:: Material to process ::
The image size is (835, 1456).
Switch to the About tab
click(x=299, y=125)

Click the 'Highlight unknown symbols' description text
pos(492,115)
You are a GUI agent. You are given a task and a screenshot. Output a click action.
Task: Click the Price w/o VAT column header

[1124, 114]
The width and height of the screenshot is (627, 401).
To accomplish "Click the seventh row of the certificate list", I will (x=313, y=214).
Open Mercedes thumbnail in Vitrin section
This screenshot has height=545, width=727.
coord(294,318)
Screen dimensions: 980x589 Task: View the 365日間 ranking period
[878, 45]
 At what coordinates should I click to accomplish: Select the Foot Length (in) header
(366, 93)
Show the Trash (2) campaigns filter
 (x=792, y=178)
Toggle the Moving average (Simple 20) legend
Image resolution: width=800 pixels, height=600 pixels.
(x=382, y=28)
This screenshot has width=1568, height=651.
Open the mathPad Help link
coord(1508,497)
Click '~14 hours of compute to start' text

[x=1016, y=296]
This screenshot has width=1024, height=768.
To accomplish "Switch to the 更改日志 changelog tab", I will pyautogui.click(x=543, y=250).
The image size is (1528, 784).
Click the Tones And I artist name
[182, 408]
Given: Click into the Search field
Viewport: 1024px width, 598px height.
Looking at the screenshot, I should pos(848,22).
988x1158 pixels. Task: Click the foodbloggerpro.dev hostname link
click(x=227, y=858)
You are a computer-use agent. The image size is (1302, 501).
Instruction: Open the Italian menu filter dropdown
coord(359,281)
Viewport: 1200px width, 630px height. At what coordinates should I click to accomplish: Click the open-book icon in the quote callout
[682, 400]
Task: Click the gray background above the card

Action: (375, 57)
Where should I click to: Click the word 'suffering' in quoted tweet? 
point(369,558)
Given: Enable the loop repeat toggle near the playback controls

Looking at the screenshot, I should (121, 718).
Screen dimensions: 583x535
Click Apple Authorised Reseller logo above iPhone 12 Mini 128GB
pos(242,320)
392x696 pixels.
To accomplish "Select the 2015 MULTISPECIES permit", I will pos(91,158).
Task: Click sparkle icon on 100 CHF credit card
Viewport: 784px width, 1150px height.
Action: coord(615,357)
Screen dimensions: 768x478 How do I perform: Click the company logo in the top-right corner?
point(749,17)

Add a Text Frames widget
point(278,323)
:::
■ Description of the task ■
Only the lines from the beginning of the entries through the line bearing "Screen dimensions: 583x535" should be returned, each exactly as written.

■ Response below ■
The image size is (835, 1456).
Switch to the About tab
click(x=299, y=125)

Click the 'Highlight unknown symbols' description text
pos(492,115)
You are a GUI agent. You are given a task and a screenshot. Output a click action.
Task: Click the Price w/o VAT column header

[1124, 114]
The width and height of the screenshot is (627, 401).
To accomplish "Click the seventh row of the certificate list", I will (x=313, y=214).
Open Mercedes thumbnail in Vitrin section
This screenshot has height=545, width=727.
coord(294,318)
Screen dimensions: 980x589 Task: View the 365日間 ranking period
[878, 45]
 At what coordinates should I click to accomplish: Select the Foot Length (in) header
(366, 93)
Show the Trash (2) campaigns filter
 (x=792, y=178)
Toggle the Moving average (Simple 20) legend
Image resolution: width=800 pixels, height=600 pixels.
(x=382, y=28)
This screenshot has width=1568, height=651.
Open the mathPad Help link
coord(1508,497)
Click '~14 hours of compute to start' text

[x=1016, y=296]
This screenshot has width=1024, height=768.
To accomplish "Switch to the 更改日志 changelog tab", I will pyautogui.click(x=543, y=250).
The image size is (1528, 784).
Click the Tones And I artist name
[182, 408]
Given: Click into the Search field
Viewport: 1024px width, 598px height.
Looking at the screenshot, I should pos(848,22).
988x1158 pixels. Task: Click the foodbloggerpro.dev hostname link
click(x=227, y=858)
You are a computer-use agent. The image size is (1302, 501).
Instruction: Open the Italian menu filter dropdown
coord(359,281)
Viewport: 1200px width, 630px height. At what coordinates should I click to accomplish: Click the open-book icon in the quote callout
[682, 400]
Task: Click the gray background above the card

Action: (375, 57)
Where should I click to: Click the word 'suffering' in quoted tweet? 
point(369,558)
Given: Enable the loop repeat toggle near the playback controls

Looking at the screenshot, I should (121, 718).
Screen dimensions: 583x535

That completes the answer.